### [Exercise aim]
Extract all records. Keep each one exact.

### [Data for the task]
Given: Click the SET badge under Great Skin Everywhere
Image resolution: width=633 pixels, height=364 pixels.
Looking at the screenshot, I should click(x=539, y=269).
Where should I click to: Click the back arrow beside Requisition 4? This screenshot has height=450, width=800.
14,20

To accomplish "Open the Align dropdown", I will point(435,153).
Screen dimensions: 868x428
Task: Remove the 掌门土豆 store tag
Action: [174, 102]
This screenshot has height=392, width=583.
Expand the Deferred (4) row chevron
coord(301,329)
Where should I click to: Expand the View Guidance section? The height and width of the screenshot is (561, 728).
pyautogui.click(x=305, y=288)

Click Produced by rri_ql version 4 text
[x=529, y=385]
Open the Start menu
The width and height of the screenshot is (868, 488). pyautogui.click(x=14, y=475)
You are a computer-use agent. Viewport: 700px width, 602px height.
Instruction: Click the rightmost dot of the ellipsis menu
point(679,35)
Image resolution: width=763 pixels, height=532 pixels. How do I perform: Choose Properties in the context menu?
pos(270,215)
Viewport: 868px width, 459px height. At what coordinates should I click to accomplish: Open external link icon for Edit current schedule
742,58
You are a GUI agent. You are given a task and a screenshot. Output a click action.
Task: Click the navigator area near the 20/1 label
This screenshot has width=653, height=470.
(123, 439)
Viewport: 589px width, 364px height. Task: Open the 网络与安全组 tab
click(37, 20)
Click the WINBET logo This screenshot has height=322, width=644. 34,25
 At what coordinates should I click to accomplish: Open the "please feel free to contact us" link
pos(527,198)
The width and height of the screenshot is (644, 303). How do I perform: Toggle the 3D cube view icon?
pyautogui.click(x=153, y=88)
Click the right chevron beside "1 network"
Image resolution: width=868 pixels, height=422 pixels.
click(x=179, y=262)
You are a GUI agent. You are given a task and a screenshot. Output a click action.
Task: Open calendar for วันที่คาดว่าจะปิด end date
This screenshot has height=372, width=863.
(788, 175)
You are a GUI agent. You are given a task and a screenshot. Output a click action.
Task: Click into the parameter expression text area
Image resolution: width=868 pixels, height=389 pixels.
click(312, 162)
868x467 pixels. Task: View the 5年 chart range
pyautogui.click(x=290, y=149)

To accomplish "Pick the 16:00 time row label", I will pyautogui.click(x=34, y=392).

### [Solution to this task]
Given: Click the SET badge under Great Skin Everywhere
Image resolution: width=633 pixels, height=364 pixels.
Looking at the screenshot, I should click(x=539, y=269).
Where should I click to: Click the back arrow beside Requisition 4? This screenshot has height=450, width=800.
14,20

To accomplish "Open the Align dropdown", I will point(435,153).
Screen dimensions: 868x428
Task: Remove the 掌门土豆 store tag
Action: [174, 102]
This screenshot has height=392, width=583.
Expand the Deferred (4) row chevron
coord(301,329)
Where should I click to: Expand the View Guidance section? The height and width of the screenshot is (561, 728).
pyautogui.click(x=305, y=288)

Click Produced by rri_ql version 4 text
[x=529, y=385]
Open the Start menu
The width and height of the screenshot is (868, 488). pyautogui.click(x=14, y=475)
You are a computer-use agent. Viewport: 700px width, 602px height.
Instruction: Click the rightmost dot of the ellipsis menu
point(679,35)
Image resolution: width=763 pixels, height=532 pixels. How do I perform: Choose Properties in the context menu?
pos(270,215)
Viewport: 868px width, 459px height. At what coordinates should I click to accomplish: Open external link icon for Edit current schedule
742,58
You are a GUI agent. You are given a task and a screenshot. Output a click action.
Task: Click the navigator area near the 20/1 label
This screenshot has width=653, height=470.
(123, 439)
Viewport: 589px width, 364px height. Task: Open the 网络与安全组 tab
click(37, 20)
Click the WINBET logo This screenshot has height=322, width=644. 34,25
 At what coordinates should I click to accomplish: Open the "please feel free to contact us" link
pos(527,198)
The width and height of the screenshot is (644, 303). How do I perform: Toggle the 3D cube view icon?
pyautogui.click(x=153, y=88)
Click the right chevron beside "1 network"
Image resolution: width=868 pixels, height=422 pixels.
click(x=179, y=262)
You are a GUI agent. You are given a task and a screenshot. Output a click action.
Task: Open calendar for วันที่คาดว่าจะปิด end date
This screenshot has height=372, width=863.
(788, 175)
You are a GUI agent. You are given a task and a screenshot. Output a click action.
Task: Click into the parameter expression text area
Image resolution: width=868 pixels, height=389 pixels.
click(312, 162)
868x467 pixels. Task: View the 5年 chart range
pyautogui.click(x=290, y=149)

To accomplish "Pick the 16:00 time row label", I will pyautogui.click(x=34, y=392).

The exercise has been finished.